On 7/14/05, Bartosz Fenski aka fEnIo <fenio@debian.org> wrote:
> In sum. Maybe it's time to create additional positions in Debian project?
> Maybe something like Packager (with knowledge about Bash and Debian
> Policy), Translator (with knowledge about some particular language and
> English), Helper (with knowledge about Debian in general), and finally
> DEVELOPER which develops software and is able to fix it if it's broken.
> Developers could be splitted to Python/Perl/C/C++/Java/Mono/and so on...

AIUI, DD-hood principally conveys voting rights, upload and login
privileges to certain machines, and r/w access to debian-private and w
access to d-d-a.  None of this has much to do with real-world
"software developer" competence and it would be rather odd to try to
retrofit such an expectation onto the "Developer" status at this
point.  It's not as if bogus position titles weren't ubiquitous in the
software industry anyway -- I have knuckled under to accepting titles
like "Staff Engineer" despite the fact that I am no engineer and do
not pretend to be even in job interviews, let alone any other setting.

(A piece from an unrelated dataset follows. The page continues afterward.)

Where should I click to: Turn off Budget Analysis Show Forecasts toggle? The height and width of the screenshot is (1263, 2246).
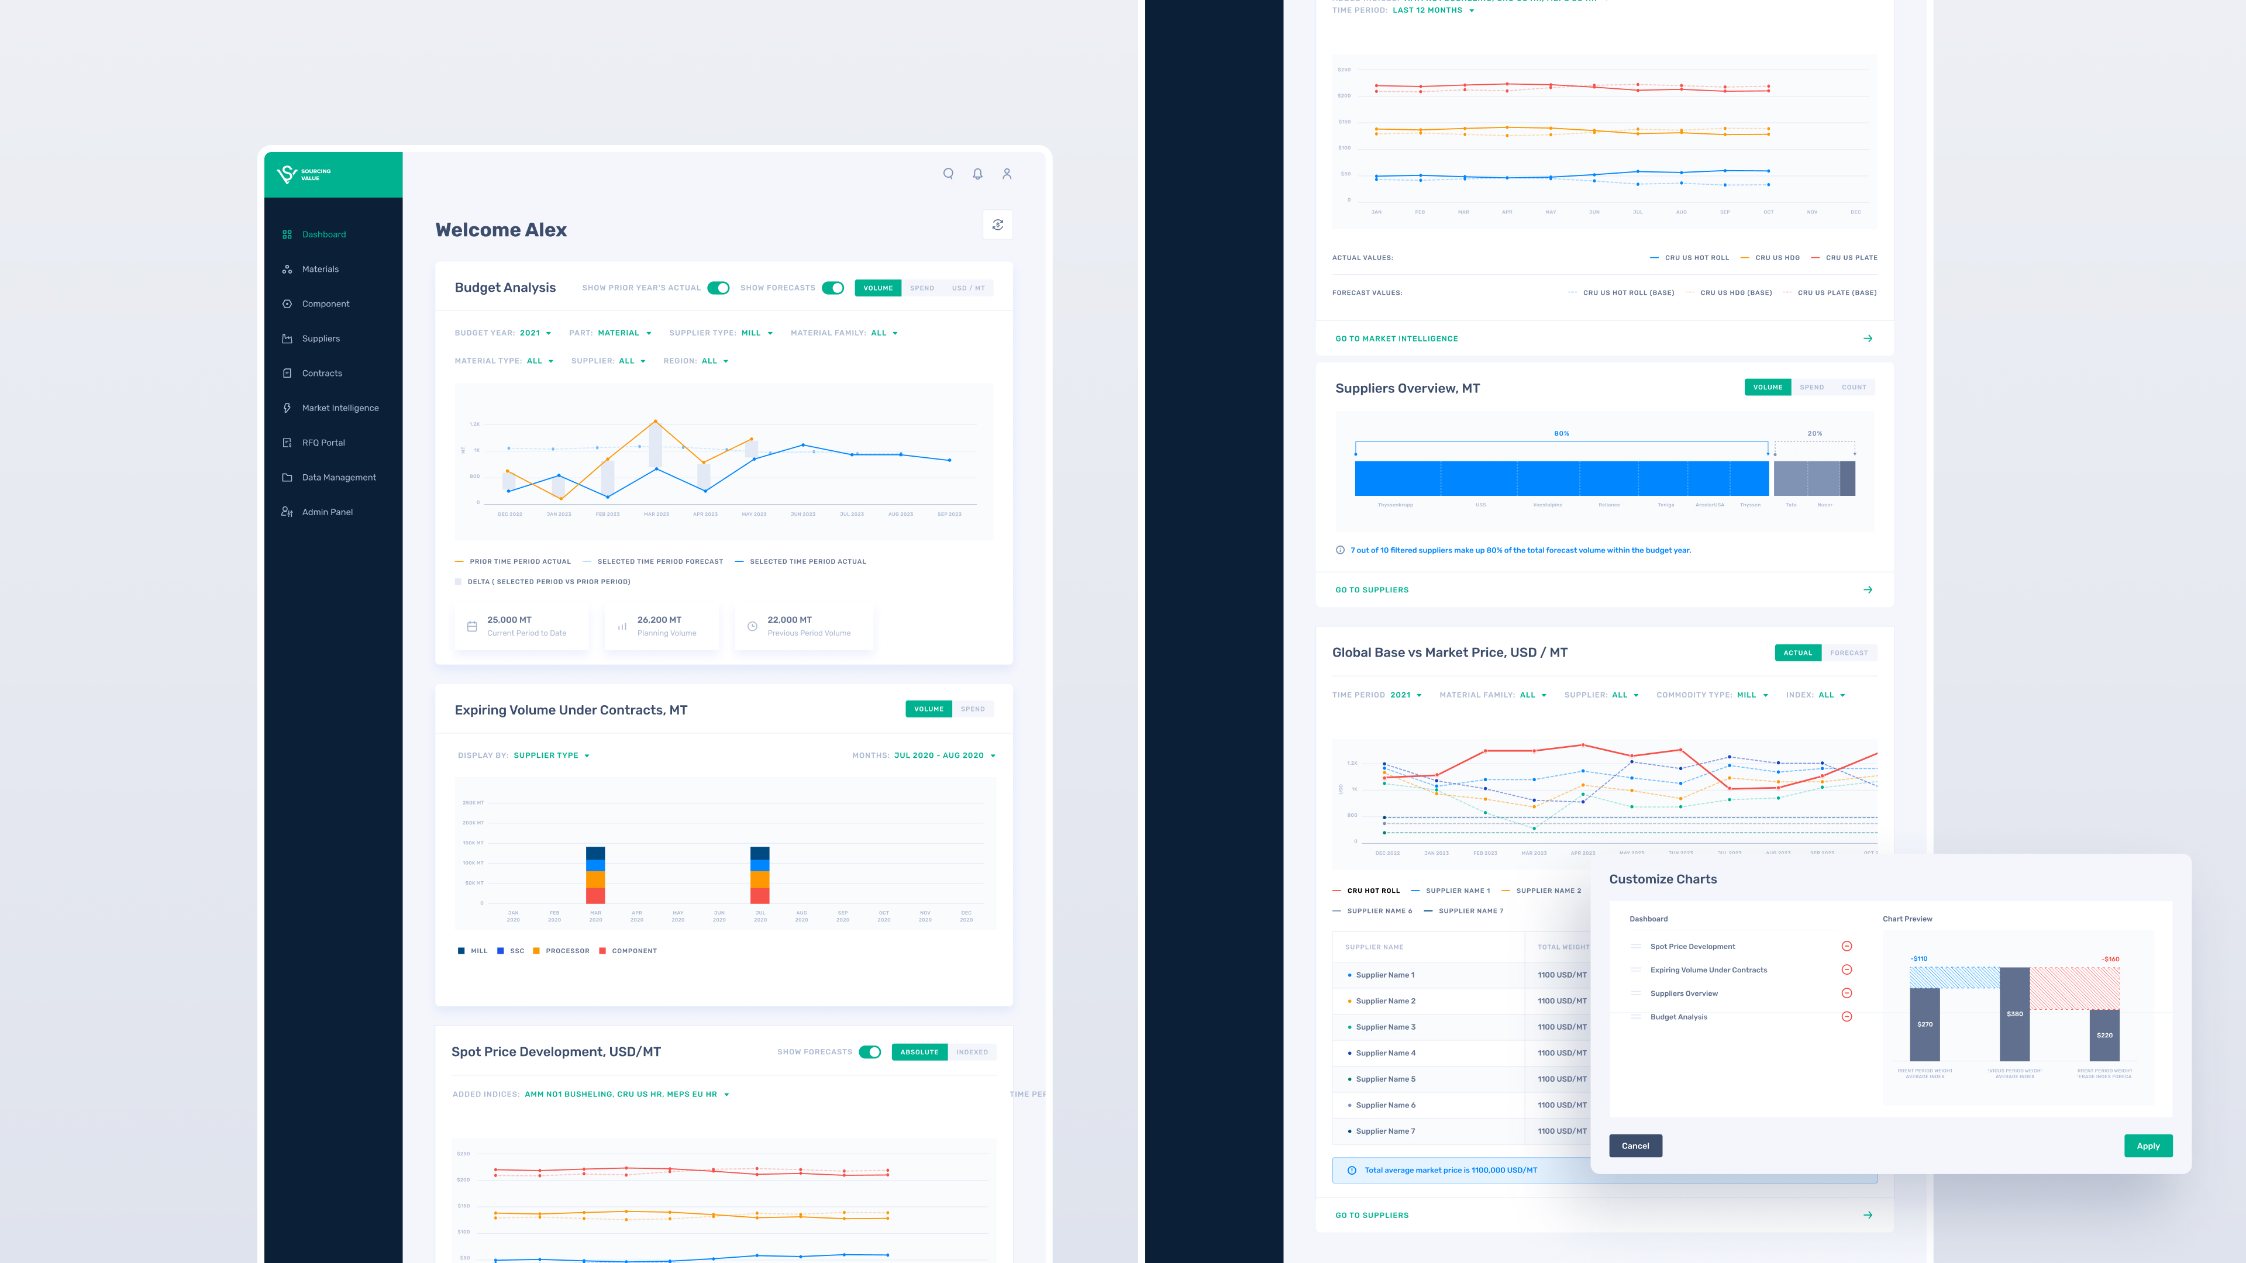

But FWIW I would be disinclined to see Developer status split along
programming language lines in any way that isn't purely advisory.  In
a crisis I'd rather have a wizard developer who has never seen Python
(Scheme, OCaml, whatever) before step in, figure out an RC bug, and
deal with it without having to jump some stupid "hello world" hoops
first.  After you've worked in a dozen disparate languages, the
thirteenth is just more grist for the mill.  And for that matter, with
a little help from Google, fixing a screwed-up translation file in
some human language you don't know isn't all that hard either.  It
won't be idiomatic, but they'll get the idea.